● **TASK OBJECTIVE**: The answer must consist of every line below that holds the word "agent".

##### PROVIDED INFORMATION #####

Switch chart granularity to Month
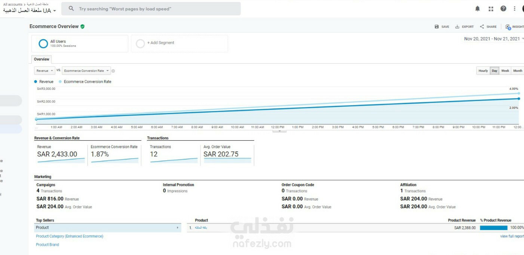This screenshot has height=255, width=524. point(518,71)
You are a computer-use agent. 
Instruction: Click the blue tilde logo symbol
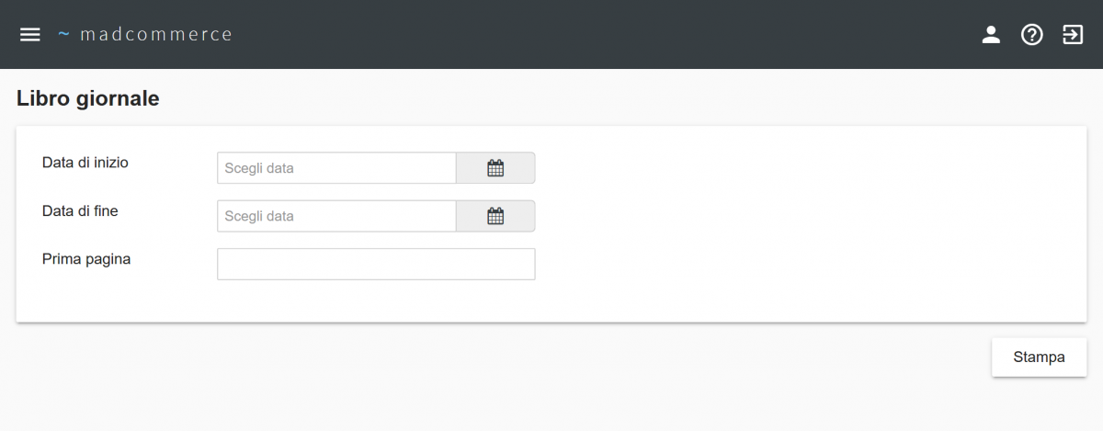click(63, 34)
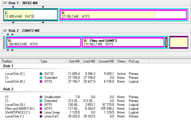The height and width of the screenshot is (129, 191).
Task: Select Local Disk (C:) row in list
Action: pyautogui.click(x=15, y=74)

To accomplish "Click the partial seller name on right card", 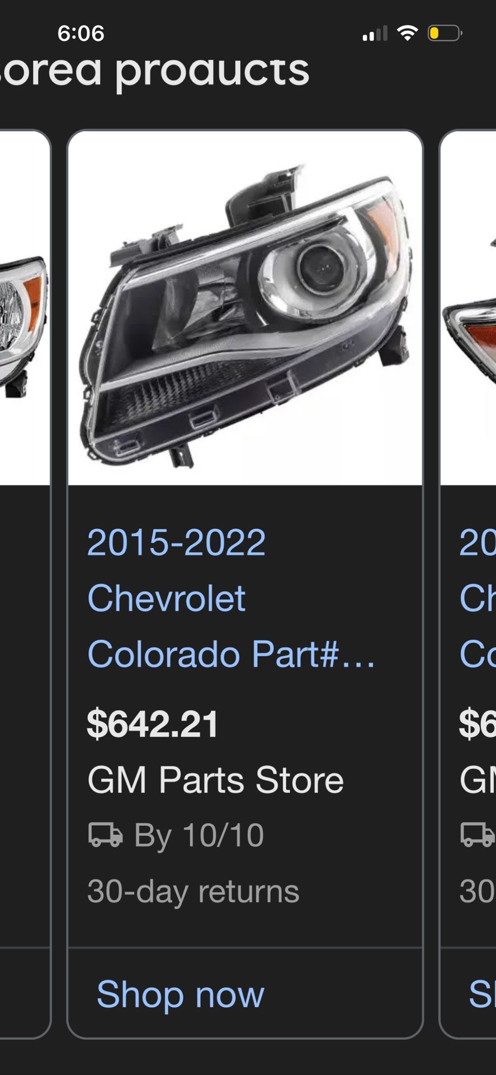I will click(x=478, y=780).
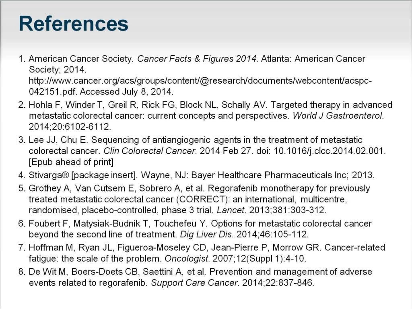Screen dimensions: 412x309
Task: Open the cancer.org acspc URL
Action: [200, 80]
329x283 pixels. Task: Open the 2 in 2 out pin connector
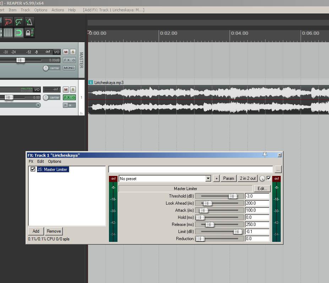[x=247, y=179]
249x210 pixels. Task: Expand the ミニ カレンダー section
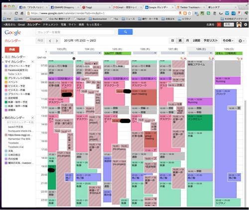pos(3,57)
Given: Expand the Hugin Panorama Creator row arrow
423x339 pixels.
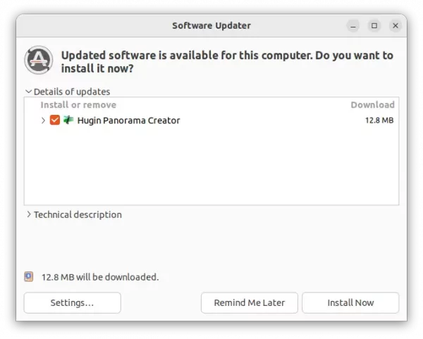Looking at the screenshot, I should coord(44,121).
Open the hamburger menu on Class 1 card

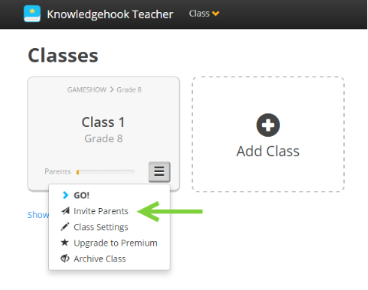point(159,172)
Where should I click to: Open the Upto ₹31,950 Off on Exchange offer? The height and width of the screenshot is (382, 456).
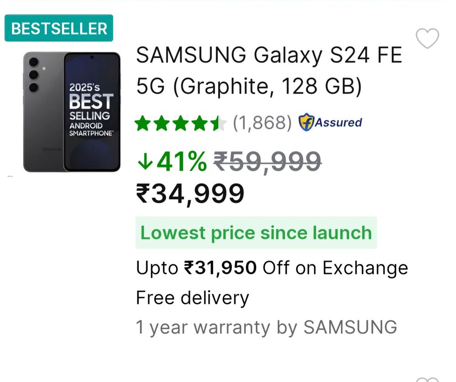pyautogui.click(x=272, y=268)
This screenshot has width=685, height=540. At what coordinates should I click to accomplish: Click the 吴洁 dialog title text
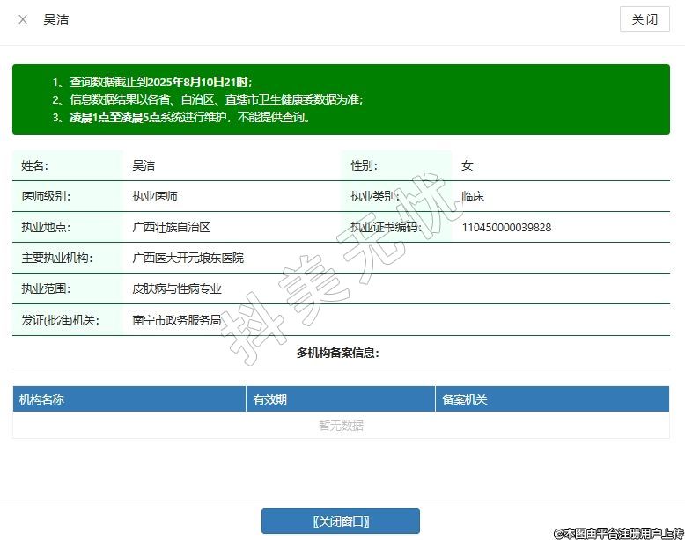[56, 19]
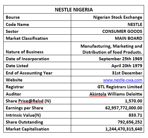Click the Bourse row label
Viewport: 148px width, 138px height.
[13, 17]
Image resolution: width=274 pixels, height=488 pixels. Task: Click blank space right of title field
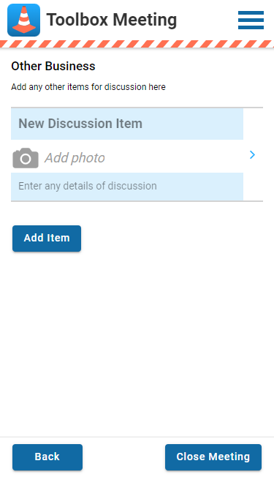[253, 124]
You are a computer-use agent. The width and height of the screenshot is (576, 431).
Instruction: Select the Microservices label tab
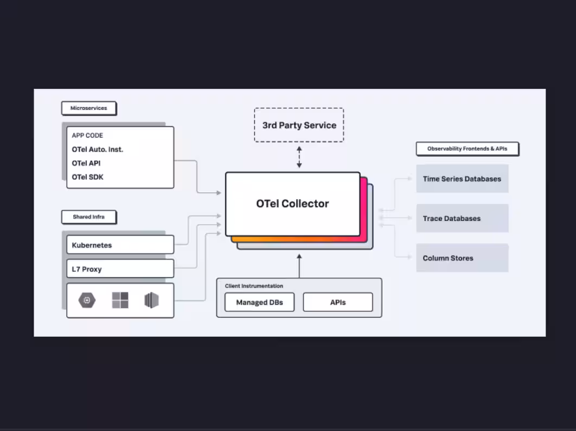88,108
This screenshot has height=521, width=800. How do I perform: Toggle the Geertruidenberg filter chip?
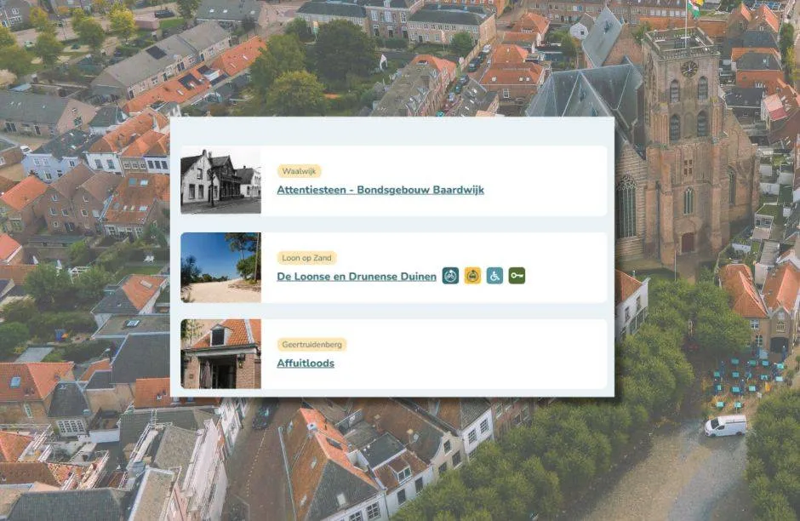[311, 345]
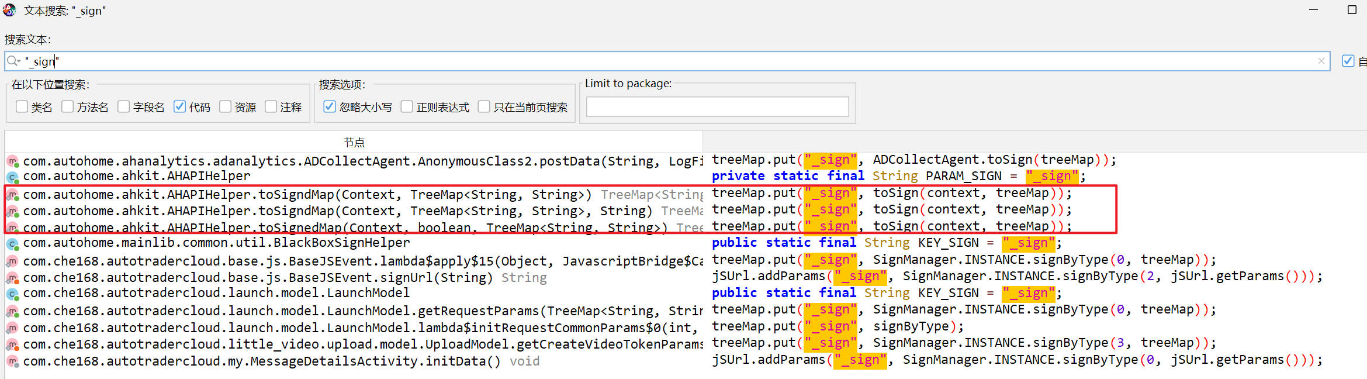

#####

● **RESPONSE**:
You are a computer-use agent. 
You are a computer-use agent. The width and height of the screenshot is (576, 431).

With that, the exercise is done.